Die Sache wird zu neuer Verhandlung und Entscheidung, auch über die Kosten des Rechtsmittels, an eine andere Jugendkammer des Landgerichts zurückverwiesen.
Tatbestand
Das Landgericht hat den Angeklagten von dem Vorwurf freigesprochen, einen Schwerstbehinderten getötet zu haben, den er als Zivildienstleistender betreut hatte. Die dagegen mit der Sachrüge geführte Revision der Staatsanwaltschaft, die vom Generalbundesanwalt vertreten wird, hat Erfolg.
I.
Die Jugendkammer hat festgestellt:
Der 20 Jahre alte Angeklagte übernahm als Zivildienstleistender am 13. Februar 2001 ohne besondere Vorbereitung für die Dauer von zwei Wochen in der Z. in Hamburg die Tagesbetreuung (10.00 bis 16.30 Uhr) des 28 Jahre alten. S. Dieser litt an stark ausge- prägter progressiver Muskeldystrophie vom Typus Duchenne und vermochte neben einzelnen Fingern – diese aber ohne Kraft – nur noch Mund und Zunge zu bewegen. Seine Arme und Beine waren in Beugestellung fixiert. Deformationen des Brustkorbes und der Wirbelsäule und eine starke Reduzierung der Atemmuskulatur ließen nur noch eine Atmungskapazität von zehn Prozent eines Gesunden zu. Der Ausstoß von Kohlendioxyd wurde durch ein zeitweise an die Nase angeschlossenes Beatmungsgerät gefördert. … S. verfügte über einen herausragenden Intellekt. Er konnte seine Vorstellungen genau artikulieren und dank seiner guten Menschenkenntnis einschätzen, an welche der Pflegekräfte er sich zu wenden hatte, um auch ausgefallene Wünsche zu verwirklichen. Schon im Dezember 1999 hatte er in einem elektronischen Brief einer ihm nahe stehenden Pflegehilfe eine Selbsttötungsphantasie mitgeteilt. Er hatte geschildert, dadurch sexuell erregt zu werden, daß er in zwei miteinander verklebten Müllsäcken verpackt mit zugeklebtem Mund in einen Behälter geworfen würde, um sodann – mit weiteren Müllsäcken bedeckt – anschließend durch die Müllabfuhr in die Verbrennungsanlage gebracht und dort verbrannt zu werden.
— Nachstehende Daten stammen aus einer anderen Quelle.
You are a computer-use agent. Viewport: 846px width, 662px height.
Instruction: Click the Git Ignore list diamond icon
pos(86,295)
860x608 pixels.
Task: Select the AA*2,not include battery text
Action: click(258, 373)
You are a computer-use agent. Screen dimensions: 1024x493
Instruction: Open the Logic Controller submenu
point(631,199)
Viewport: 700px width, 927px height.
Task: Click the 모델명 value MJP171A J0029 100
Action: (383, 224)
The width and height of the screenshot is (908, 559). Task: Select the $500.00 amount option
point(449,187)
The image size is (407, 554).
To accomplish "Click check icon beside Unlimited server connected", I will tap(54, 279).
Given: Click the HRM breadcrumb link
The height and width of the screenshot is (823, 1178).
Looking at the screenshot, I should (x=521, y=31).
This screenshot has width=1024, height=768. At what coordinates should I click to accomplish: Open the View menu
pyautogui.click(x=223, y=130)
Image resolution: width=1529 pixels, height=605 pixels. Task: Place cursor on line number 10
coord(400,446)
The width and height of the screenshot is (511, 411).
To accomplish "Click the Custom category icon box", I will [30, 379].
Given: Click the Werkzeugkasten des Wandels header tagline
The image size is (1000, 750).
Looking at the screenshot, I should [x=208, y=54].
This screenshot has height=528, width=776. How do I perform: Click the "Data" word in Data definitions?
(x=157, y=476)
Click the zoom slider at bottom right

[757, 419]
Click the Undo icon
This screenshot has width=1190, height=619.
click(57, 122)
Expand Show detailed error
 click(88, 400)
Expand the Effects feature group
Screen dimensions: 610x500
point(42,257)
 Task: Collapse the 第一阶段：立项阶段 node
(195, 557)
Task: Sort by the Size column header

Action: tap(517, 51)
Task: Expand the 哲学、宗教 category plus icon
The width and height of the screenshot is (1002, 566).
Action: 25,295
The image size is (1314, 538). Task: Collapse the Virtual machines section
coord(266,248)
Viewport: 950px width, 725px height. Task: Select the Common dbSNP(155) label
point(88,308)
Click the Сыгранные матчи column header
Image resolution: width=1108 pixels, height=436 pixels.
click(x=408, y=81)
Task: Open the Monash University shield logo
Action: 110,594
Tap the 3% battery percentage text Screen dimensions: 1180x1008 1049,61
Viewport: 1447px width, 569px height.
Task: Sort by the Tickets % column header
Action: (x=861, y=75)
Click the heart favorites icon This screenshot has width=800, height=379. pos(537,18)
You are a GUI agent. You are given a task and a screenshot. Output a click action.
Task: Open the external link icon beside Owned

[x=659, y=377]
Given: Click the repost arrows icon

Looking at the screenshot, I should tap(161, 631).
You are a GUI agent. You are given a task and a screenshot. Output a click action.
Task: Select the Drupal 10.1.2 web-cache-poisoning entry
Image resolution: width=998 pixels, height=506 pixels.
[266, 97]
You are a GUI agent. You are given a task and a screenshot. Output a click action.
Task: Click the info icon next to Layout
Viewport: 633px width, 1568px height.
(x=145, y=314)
Er griff im Februar 2001 diese Gedanken auf und wollte sie mit Hilfe des Angeklagten verwirklichen. Zunächst hatte er diesen gebeten, ihm statt einer Hose eine Plastiktüte über den Unterleib bis zur Hüfte zu ziehen. Nachdem er dem Angeklagten erläutert hatte, gern Plastik auf der Haut zu spüren, kam der Angeklagte diesem Verlangen nach. Am 22. Februar 2001 gegen 12.15 Uhr äußerte S. den Wunsch, ihn in Müllsäcke verpackt in einen Müllcontainer zu legen. Auf Nachfragen des Angeklagten versicherte er, dies schon öfter gemacht zu haben, und daß seine Bergung aus dem Container am Nachmittag sicher sei. Der Angeklagte erfüllte in dem Bestreben, dem ihm anvertrauten Schwerstbehinderten so gut wie möglich zu helfen, alle bestimmt vorgebrachten Anweisungen, ohne sie kritisch zu hinterfragen. Er packte S. nackt in zwei Müllsäcke, schnitt eine Öffnung für den Kopf in den oberen Müllsack und verklebte beide Säcke. Bis auf eine kleine Öffnung verschloß er ferner – auf besonderen Wunsch S. – des- sen Mund mit Klebeband und legte ihn bei Außentemperaturen um den Gefrierpunkt in einen teilweise gefüllten Container. Weisungsgemäß stellte der Angeklagte den Rollstuhl in den Abstellraum, räumte die Wohnung auf und verließ die Pflegeeinrichtung durch einen Seiteneingang. Diese Maßnahmen hatte S. angeordnet, um eine gegenüber anderen Pflegekräften wahr- heitswidrig mitgeteilte Abwesenheit zu belegen. Eine deshalb erst am Abend erfolgte Suche nach ihm blieb ergebnislos. Am nächsten Morgen wurde sein Leichnam im Container entdeckt. Der Tod war durch Ersticken, möglicherweise in Kombination mit Unterkühlung eingetreten. Entweder hatte der obere Müllsack die Atemwege verlegt oder die ohnehin nur flache Atmung war durch einen auf den Brustkorb gelangten weiteren Müllsack unmöglich geworden.
Entscheidungsgründe
II.
In der rechtlichen Würdigung führt die Jugendkammer aus:
Das zu Tode führende Geschehen sei wegen der gemeinschaftlichen Tatherrschaft des Angeklagten und des Opfers nicht mehr als Beteiligung an einer Selbstgefährdung, sondern als einverständliche Fremdgefährdung zu werten. Die Gefährdung sei ausschließlich von dem Angeklagten, wenn auch auf alleinige Veranlassung des Geschädigten, ausgegangen, der sich dieser im Ergebnis lediglich ausgesetzt habe. Allerdings ergebe eine wertende Betrachtung aller Umstände, daß die einverständliche Fremdgefährdung entsprechend der Auffassung von Roxin (NStZ 1984, 411, 412) „unter allen relevanten Aspekten” einer Selbstgefährdung gleichstehe. Dafür spreche die umfassende und sorgsame Planung des Geschehens durch das Opfer, die besondere, von Überforderung, Naivität, Vertrauensseligkeit und unzureichender Vorbereitung geprägte Situation des Angeklagten und dessen vorherrschendes Bestreben, alle Wünsche des Schwerstbehinderten zu erfüllen. Der Angeklagte sei letztendlich dazu benutzt worden, den Selbsttötungsplan zu verwirklichen, ohne darüber informiert gewesen zu sein. Damit sei die Zurechnung des Handelns des Angeklagten zum objektiven Tatbestand ausgeschlossen.
III.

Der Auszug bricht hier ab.